Goal of the exercise
Could you please find each line in the records that contains the word "resolution" and copy it?

Data excerpts
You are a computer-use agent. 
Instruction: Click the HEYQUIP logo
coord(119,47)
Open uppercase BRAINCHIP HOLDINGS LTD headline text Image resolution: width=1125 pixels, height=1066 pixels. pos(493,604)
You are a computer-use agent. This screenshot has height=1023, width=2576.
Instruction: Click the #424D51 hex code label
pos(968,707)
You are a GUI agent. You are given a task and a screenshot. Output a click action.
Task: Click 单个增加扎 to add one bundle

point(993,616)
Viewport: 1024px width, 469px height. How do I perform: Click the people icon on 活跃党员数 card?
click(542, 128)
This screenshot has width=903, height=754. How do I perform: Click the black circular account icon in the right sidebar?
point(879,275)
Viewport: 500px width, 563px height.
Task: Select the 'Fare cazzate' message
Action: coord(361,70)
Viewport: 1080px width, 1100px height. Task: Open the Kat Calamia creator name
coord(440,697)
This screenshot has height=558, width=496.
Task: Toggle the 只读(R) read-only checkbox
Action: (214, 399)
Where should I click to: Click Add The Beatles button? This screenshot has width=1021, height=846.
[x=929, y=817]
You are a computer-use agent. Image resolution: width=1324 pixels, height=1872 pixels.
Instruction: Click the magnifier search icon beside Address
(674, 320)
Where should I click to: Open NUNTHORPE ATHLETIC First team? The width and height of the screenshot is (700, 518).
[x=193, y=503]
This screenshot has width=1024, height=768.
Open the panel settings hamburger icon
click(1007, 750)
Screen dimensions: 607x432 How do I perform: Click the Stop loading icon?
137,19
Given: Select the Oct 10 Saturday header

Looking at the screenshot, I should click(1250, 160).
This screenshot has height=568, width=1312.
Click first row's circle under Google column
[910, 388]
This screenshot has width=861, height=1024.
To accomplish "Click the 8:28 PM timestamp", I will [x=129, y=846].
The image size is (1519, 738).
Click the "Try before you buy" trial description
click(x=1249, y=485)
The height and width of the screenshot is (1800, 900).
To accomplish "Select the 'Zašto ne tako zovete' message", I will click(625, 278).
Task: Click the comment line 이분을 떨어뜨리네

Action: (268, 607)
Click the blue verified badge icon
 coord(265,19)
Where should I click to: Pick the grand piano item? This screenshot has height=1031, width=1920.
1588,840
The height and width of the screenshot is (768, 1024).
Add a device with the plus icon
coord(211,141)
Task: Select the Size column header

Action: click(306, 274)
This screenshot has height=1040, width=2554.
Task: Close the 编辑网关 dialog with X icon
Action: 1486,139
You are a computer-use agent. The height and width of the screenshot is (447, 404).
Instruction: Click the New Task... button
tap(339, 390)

Reply to the task
Open uppercase BRAINCHIP HOLDINGS LTD headline text Image resolution: width=1125 pixels, height=1066 pixels. pos(493,604)
You are a computer-use agent. Image resolution: width=1324 pixels, height=1872 pixels.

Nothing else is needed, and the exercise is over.